Citation : 2010 Latest Caselaw 183 Del
Judgement Date : 14 January, 2010

Delhi High Court
Mushtak vs State on 14 January, 2010
Author: Pradeep Nandrajog
*       IN THE HIGH COURT OF DELHI AT NEW DELHI


%                            Date of Decision: 14th January, 2010


+                   CRL.APPEAL NO.272/2004

       MUSHTAK                                   ......Appellant
           Through:     Mr.Rajesh Mahajan, Advocate.

                              Versus

       STATE                                 ......Respondent
           Through:     Ms.Richa Kapoor, A.P.P.


       CORAM:

HON'BLE MR. JUSTICE PRADEEP NANDRAJOG HON'BLE MR. JUSTICE SURESH KAIT

1. Whether the Reporters of local papers may be allowed to see the judgment?

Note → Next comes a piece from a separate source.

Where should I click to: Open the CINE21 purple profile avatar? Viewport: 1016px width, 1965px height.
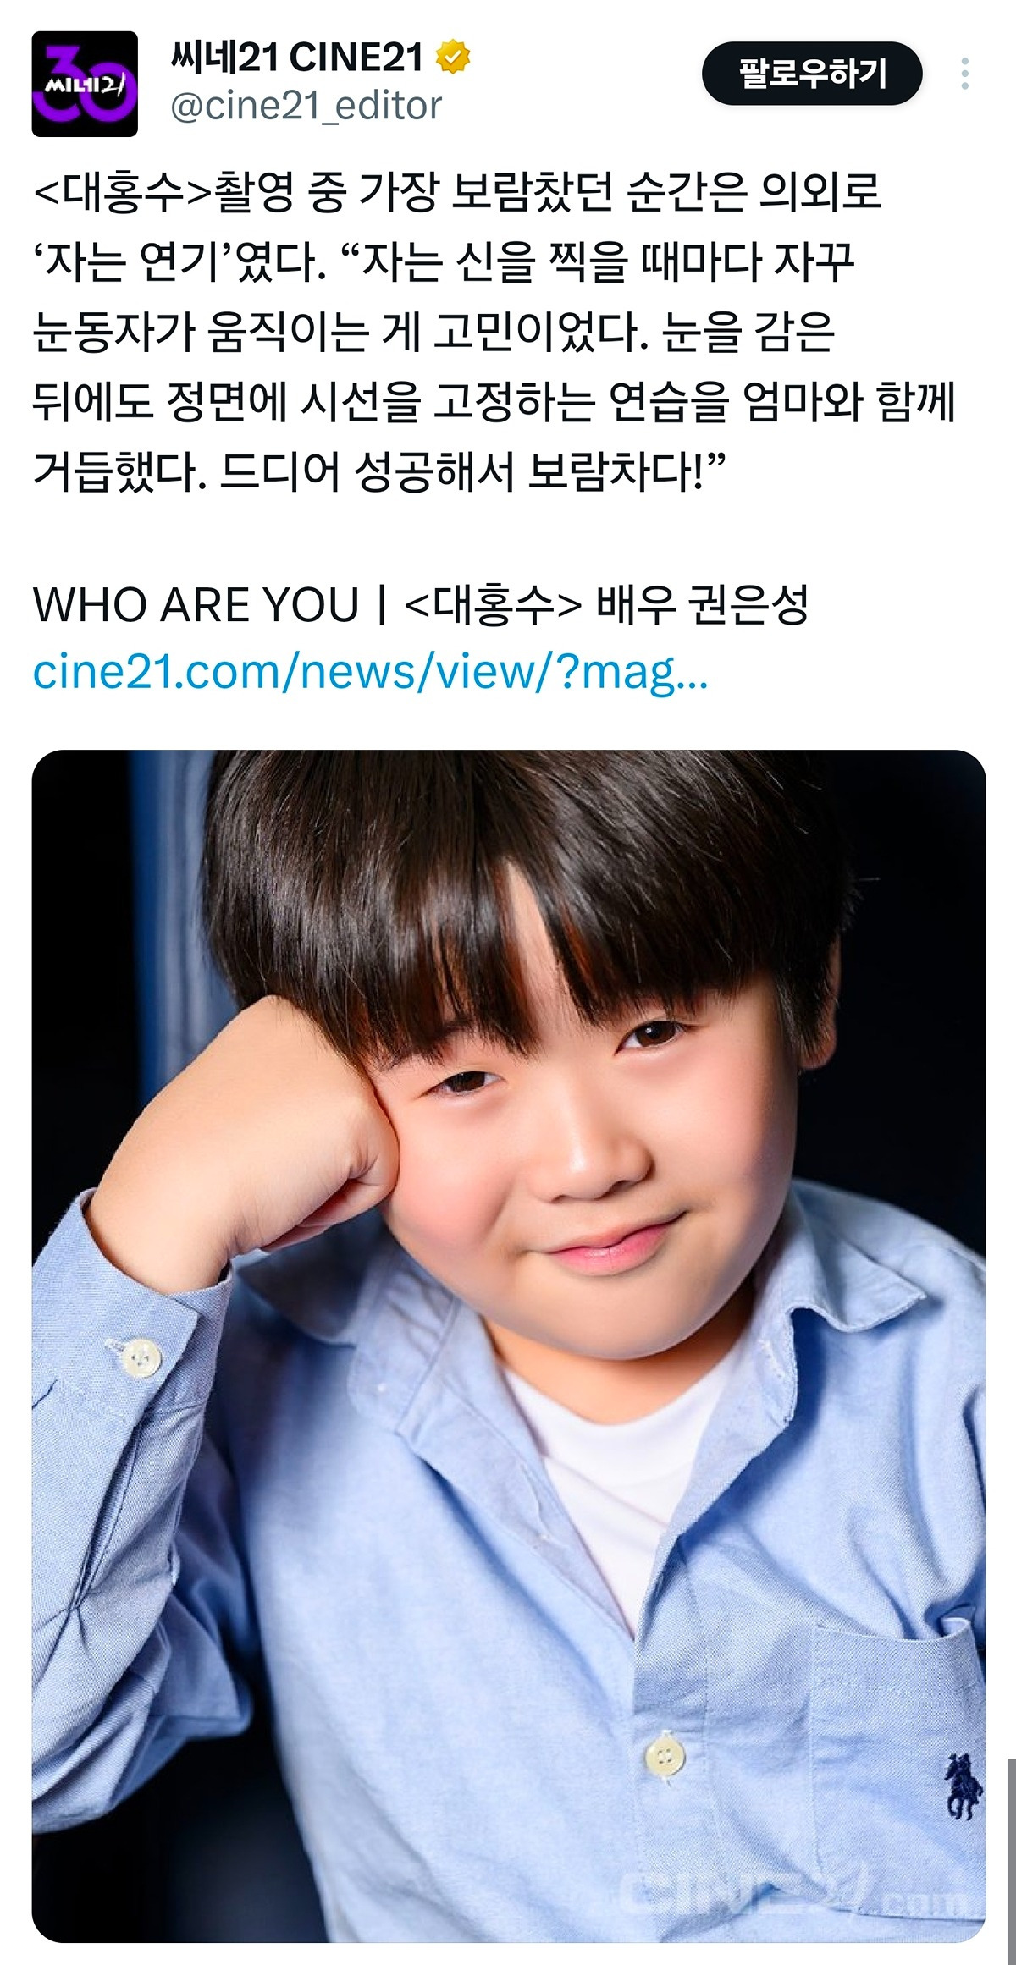coord(85,84)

2. To be referred to the Reporter or not? Yes

3. Whether the judgment should be reported in the Digest? Yes

PRADEEP NANDRAJOG, J.(Oral)

1. The rukka prepared on the basis of the statement of

Musharraf PW-1 reads as under:-

"I have been living in Delhi for the last eight months. I had worked on a Tata vehicle in Badarpur for two months earlier and for the last six months I have been working in Patodi House as a rickshaw puller and ply cycle rickshaw on hire from Mohammad Deen a cycle rickshaw contractor. I sleep on the pavement, along

with me there are number of boys who ply the cycle rickshaw on hire from Mohammad Deen, the contractor Jabir S/o Nabi Mohammad, r/o village Sirsol, Distt. Badayun, U.P. (deceased) was one of them. One Mustak S/o Razzak a resident of the village of Jabir also works as a rickshaw puller. We all sleep on the pavement near the rickshaw garage in Patodi House. Jabir (deceased) and Mustak (accused) used to gamble by the spin of the coin. They had quarreled over this on many occasions. Yesterday night, I along with Jabir and some other rickshaw pullers including Yunus S/o Sukhey and Latif had slept on the pavement opposite house No.1510, Patodi House. Before this at about 10.00 PM Jabir and Mustak had quarreled with each other over a quilt. Mustak had given beating to Jabir and had also threatened "KI MAIN TUJHE DEKH LUNGA" thereafter Jabir had gone to ply my rickshaw. I had returned at about 12.00 AM and had settled near Jabir in the quilt of Yunus. At that time Jabir was awake. I had brought cigarette for him. He had smoked cigarette where after we all had gone to sleep. About half an hour before dawn I was about to get up in order to urinate. I saw Mustak who was coming from the shop of Mohammad Deen (contractor) and was having a rickshaw Dhura in his hand. As soon as he came there he gave blow with Dhura on the head of Jabir. The first blow, however fell on the ground. I asked him "KYA KAR RAHA HAI" but in the meanwhile he lifted the Dhura and again gave a blow with the same on the head and right ear of Jabir, which were not covered with the quilt. He ran away after throwing away the Dhura and also left the chappal worn by him in this commotion. On receiving the Dhura blow Jabir cried. I made Yunus and Latif to wake up and told them that Mustak had given a Dhura blow on the head of Jabir and had run away. We saw blood coming out of the mouth and ear of Jabir. I tried to wake up the other rickshaw pullers who were sleeping on the pavement but was unable to do as they were fast asleep. We all got frightened. Jabir had stopped breathing. We picked up our quilt and settled at some distance in front of him. After it was dawn I went to Kucha Chellan to a relation of Jabir,

namely Irfan who works on a wooden tall and belongs to his village. I told him about this incident and brought him to the spot. In the meanwhile somebody had rung up the police. I am an eyewitness to this occurrence Mustak has committed the murder of Jabir with the help of a rickshaw Dhura over petty quarrel. Action be taken against Mustak. I have heard my statement, which is true."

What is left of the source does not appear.